Entries taken from a collection:
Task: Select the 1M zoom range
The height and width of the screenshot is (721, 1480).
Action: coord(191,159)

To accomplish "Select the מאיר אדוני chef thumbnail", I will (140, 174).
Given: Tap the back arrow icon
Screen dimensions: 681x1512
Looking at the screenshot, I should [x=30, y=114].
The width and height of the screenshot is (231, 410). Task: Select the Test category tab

> _TASK TO CARRY OUT_
An exact copy of all the records is the expected answer.

> _WRITTEN ANSWER_
Task: Select the 1M zoom range
The height and width of the screenshot is (721, 1480).
Action: coord(191,159)

To accomplish "Select the מאיר אדוני chef thumbnail", I will (140, 174).
Given: Tap the back arrow icon
Screen dimensions: 681x1512
Looking at the screenshot, I should [x=30, y=114].
The width and height of the screenshot is (231, 410). Task: Select the Test category tab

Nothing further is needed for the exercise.